"On a fall morning in 1848, President Young drove to where [Ephraim Hanks] was building an adobe house inside the Old Fort. Looking over the completed foundation, he inquired as to the thickness of the rock wall. "Eight inches," replied Eph. "Tear it down and build it twice that thick," suggested Brigham, who then promptly drove away before Eph could answer. To rebuild meant hauling more rock and doing twice the work they thought was necessary. … Nevertheless, they widened the foundation to sixteen inches according to the leader's instruction. Eph was fitting the rafters on the house a month later when a heavy rain began falling, ultimately causing widespread flooding and considerable damage in parts of the valley. Eph's reinforced walls stood firm against the resulting deluge, however, thus preventing a possible collapse of the entire structure. Others were not so fortunate. From then on when Brigham talked, Eph listened...."
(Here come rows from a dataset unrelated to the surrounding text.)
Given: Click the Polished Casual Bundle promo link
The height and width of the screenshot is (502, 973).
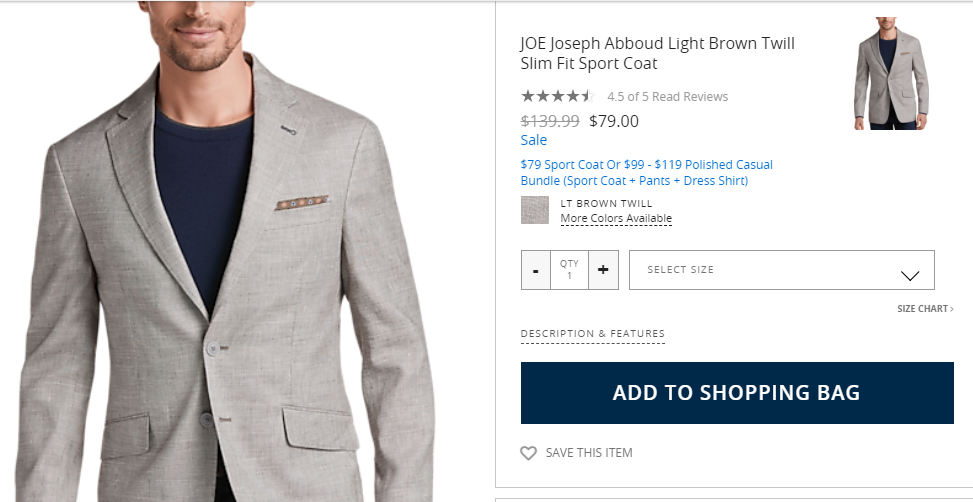Looking at the screenshot, I should click(646, 173).
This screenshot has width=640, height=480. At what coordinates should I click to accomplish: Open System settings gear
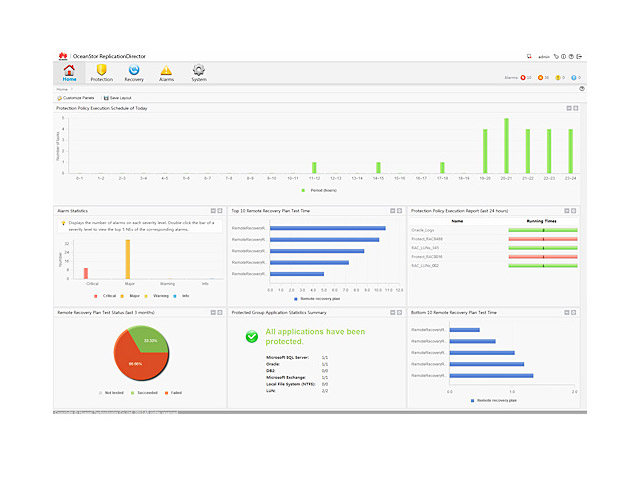pos(199,72)
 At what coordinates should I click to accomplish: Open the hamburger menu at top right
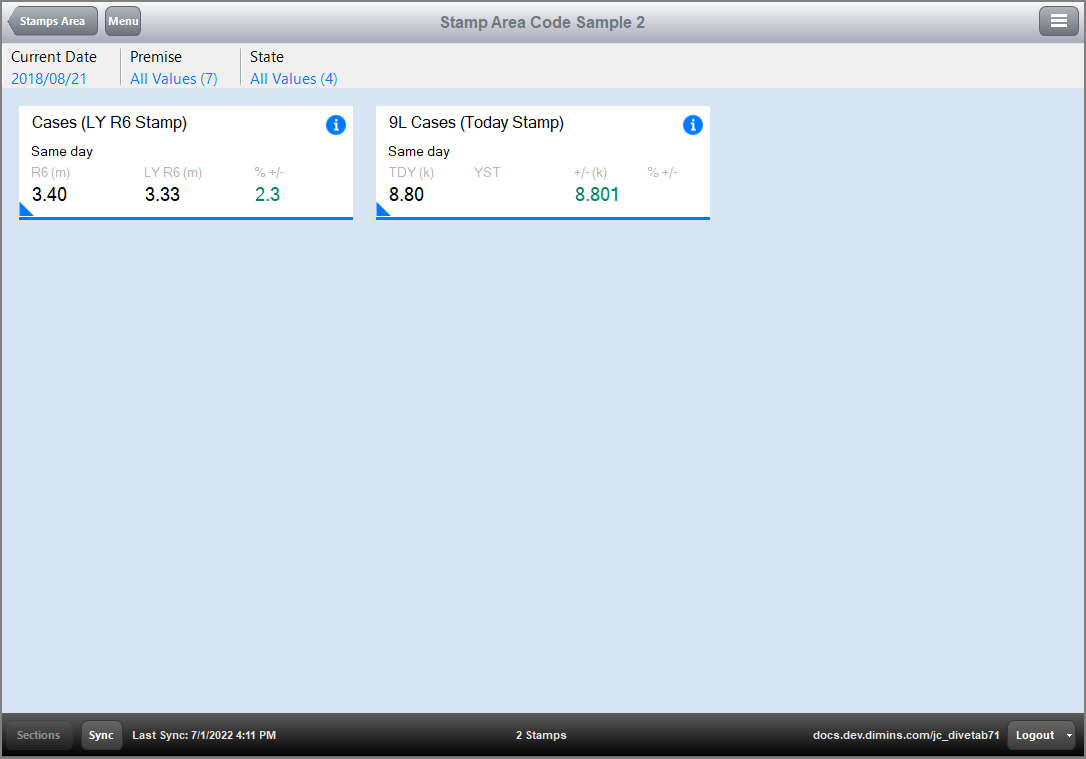[x=1058, y=21]
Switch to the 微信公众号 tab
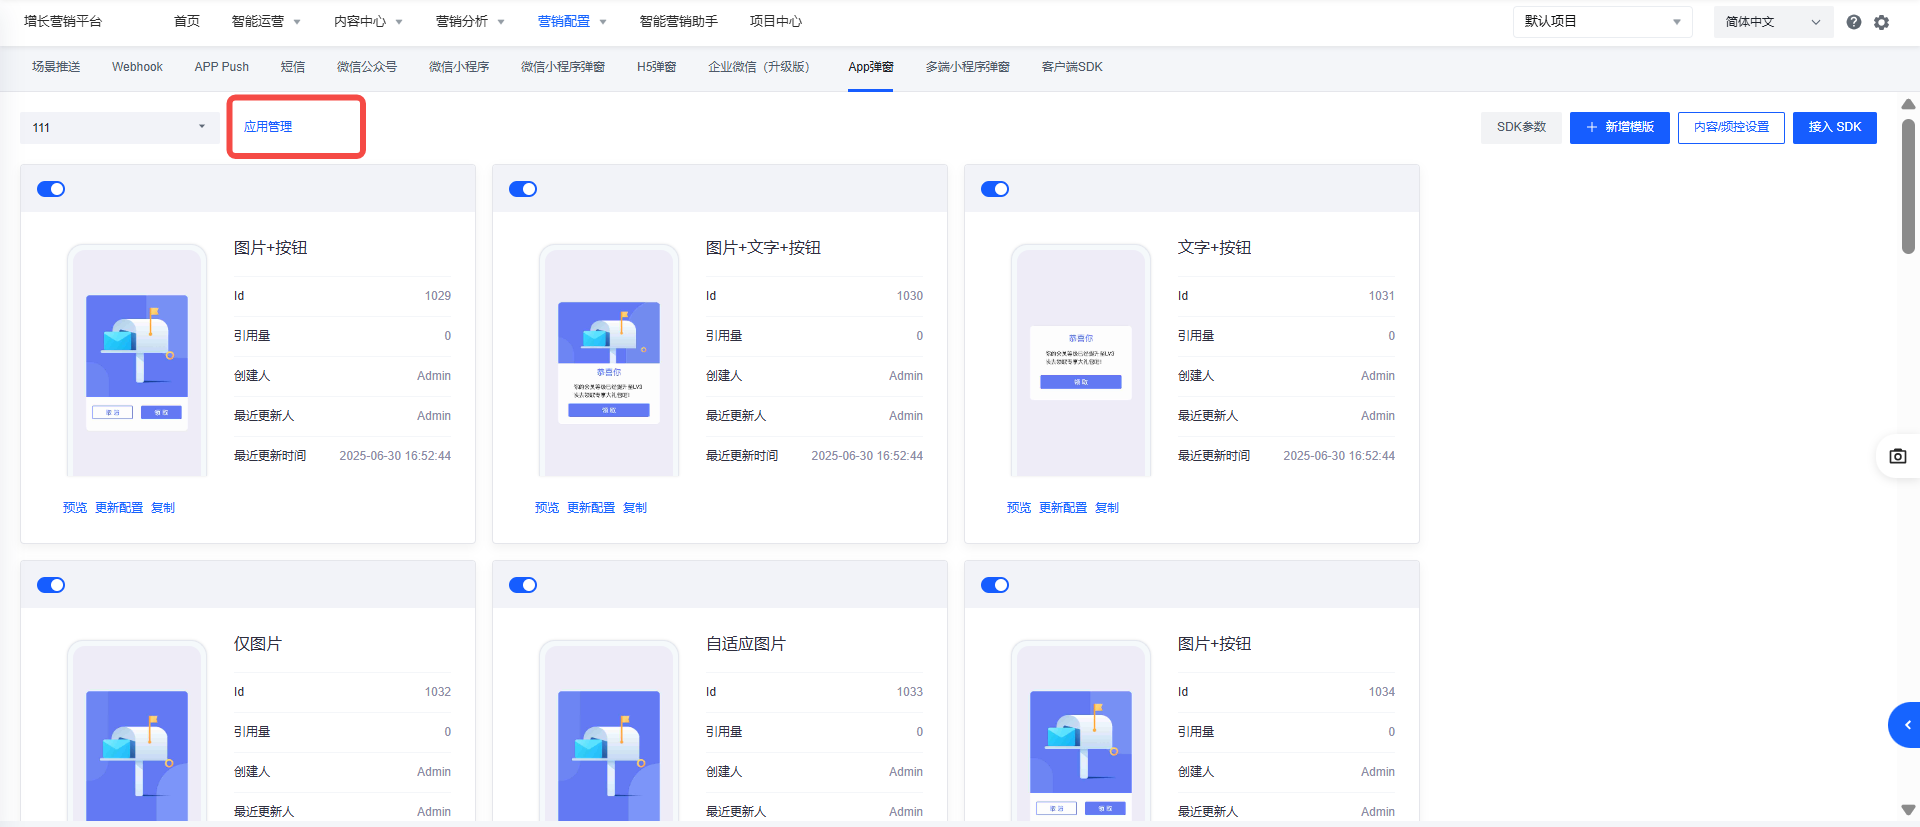 [x=366, y=67]
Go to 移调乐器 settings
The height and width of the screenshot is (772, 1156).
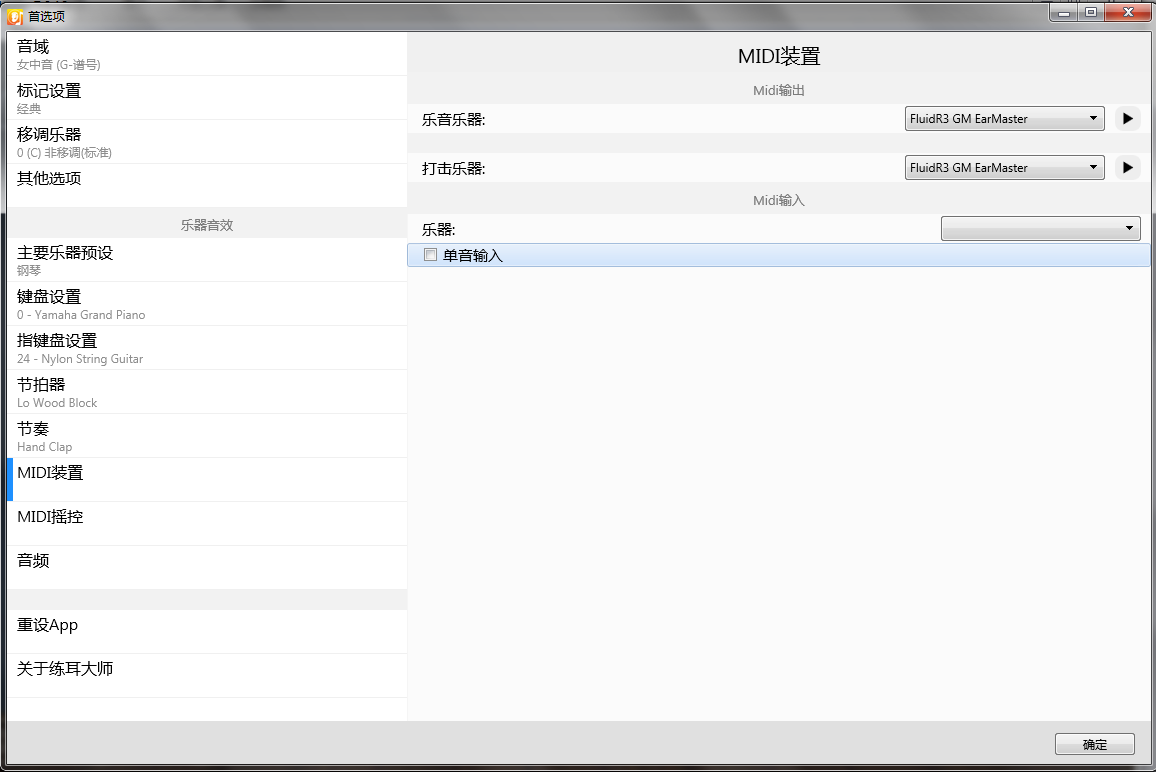(206, 142)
It was perhaps this type of obedience to counsel that prompted the Mormon Church President to later say of Eph that "Here was a man always ready to lay down his life for the authorities of the Church as well as for the cause of Zion and her people."(Richard K. Hanks, "Eph Hanks, Pioneer Scout," unpublished master's thesis, BYU, 1973, pp. 26-27.)
Legend provides the humourous finish to this story: While others were hauling rock to rebuild their foundations, Ephriam was shingling up the roof of his home, whistling "We thank thee oh, God for a prophet."
I love to see stonework so typical of old pioneer foundations. From the oldest homes in the Salt Lake Avenues to the Logan temple, Stonework is one of the hallmarks of the Pioneer spirit- a beautiful reminder of the early saints unstopable determination that bested every obstacle, and left a framework we still build on today.